## Задание
Пожалуйста, продолжите приведенный ниже текст о церковном расколе, начав сразу после его последнего предложения.

## Текст документа
══════

Весь смысл и весь пафос первого раскольничьего сопротивления не в
“слепой” привязанности к отдельным обрядовым или бытовым мелочам. Но
именно в этой основной апокалиптической догадке.” (Флоровский). Раскол
есть не что иное, как расплата за Московскую мечту о священном быте, о
совершенном воплощении в истории, на земле последнего Царства. И еще
глубже — расплата за коренной антиисторизм византийской теократии,
отвергшей христианство как путь и творчество, захотевшей остановить
историю в “вечном повторении” одной всеобъемлющей мистерии. Здесь
вскрылись и максимализм этой теории и ее ограниченность: ведь всё
Православие измерялось по-внешнему, по ритуалу и словам, спор ни разу не
вышел из этой удушающей обрядовой казуистики. В известном смысле раскол
действительно оторвал от Церкви ее лучшие силы — те, для которых уклад и
быт были не самодовлеющими ценностями, но проявлением внутреннего
максимализма в понимании христианства и его применения в истории. Эти
люди жили целостным замыслом о христианском мире: не их вина, что сам
замысел этот и в поздней Византии и особенно в Москве оказался
отрезанным от живых источников, от творческого вдохновения ранней
Церкви, суженным до Типикона и Домостроя. Но и их противники не
преданием и не истиной питали свою реформу: новые книги оказались лучше
старых, исправнее, осмысленнее. Но иерархия так легко, без углубления в
самые источники веры и учения Церкви, принявшая эту реформу, слишком
легко примет и другие реформы: лишь бы они исходили от власти, были
сделаны “по Высочайшему изволению”... Раскольники противились не столько
Церкви, сколько Царству — но во имя той теории Царства, которая, как бы
она ни мельчала и ни сужалась, видела, хотела видеть в нем Царство,
служащее Христу. Их же противники уже почти не чувствовали эту
надвигавшуюся метаморфозу христианской теократии в абсолютизм.

══════

## Выдержка из данных
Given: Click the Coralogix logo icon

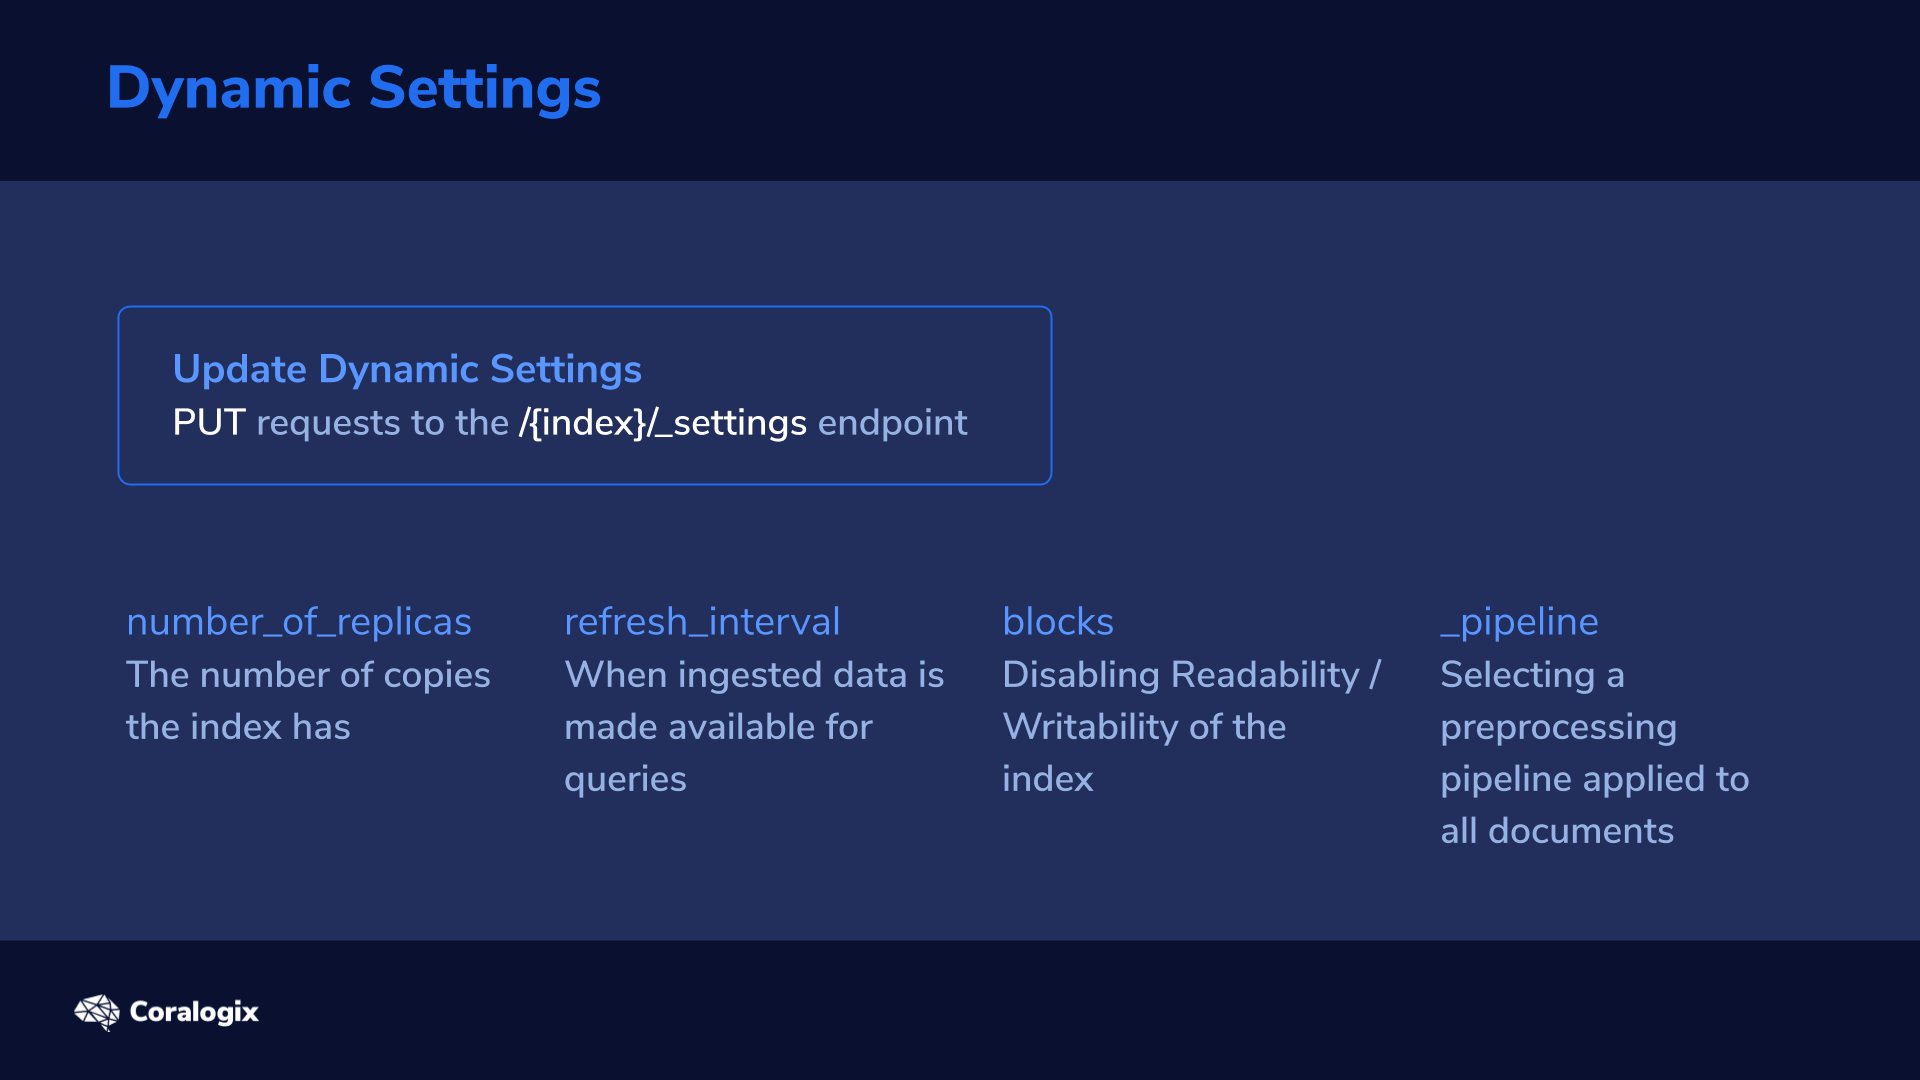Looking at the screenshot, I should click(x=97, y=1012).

══════

## Ответ
	Таким образом вопрос о соотношении Церкви и Царства снова обостряется в
семнадцатом веке. От патриотического служения патриарха Гермогена и
Троице-Сергиевой Лавры в Смутное время, через своеобразный
“папоцезаризм” патриарха Филарета — до Никона и Раскола. И всё сильнее
чувствуется, что началось перерождение государства, что стало меняться
его самосознание. Даже Тишайший царь Алексей Михайлович, приносящий от
имени Царства покаяние перед мощами св. Филиппа, по существу, уже далек
по своей психологии от византийского и древне-русского теократического
самосознания. В Москву всё очевиднее проникает атмосфера западного
абсолютизма. Разрыв Никона с Царем, в каком-то смысле, повторяет в
России западный спор о соотношении Царства и Священства: это спор о
“власти” прежде всего. Но, может быть, именно раскол делает неизбежным
торжество абсолютизма при Петре Великом.

Часть 6

	Спор о значении, об оценке Петровской реформы есть, можно сказать,
основной русский спор. И это также больная и острая тема для русского
церковного сознания. Правда, теперь никто уже не будет защищать духа
церковной реформы Петра, синодального строя Русской Церкви,
оберпрокурора и “ведомства православного исповедания.” Но остается
глубокий, за другими часто скрывающийся вопрос об общем смысле
синодального периода в истории Православия. В пределах этой книги
ответить на него мы можем только, попытавшись свести этот ответ к
неизбежно упрощенной схеме. Для научного ответа еще не настало время,
жизненный ответ даст одно будущее.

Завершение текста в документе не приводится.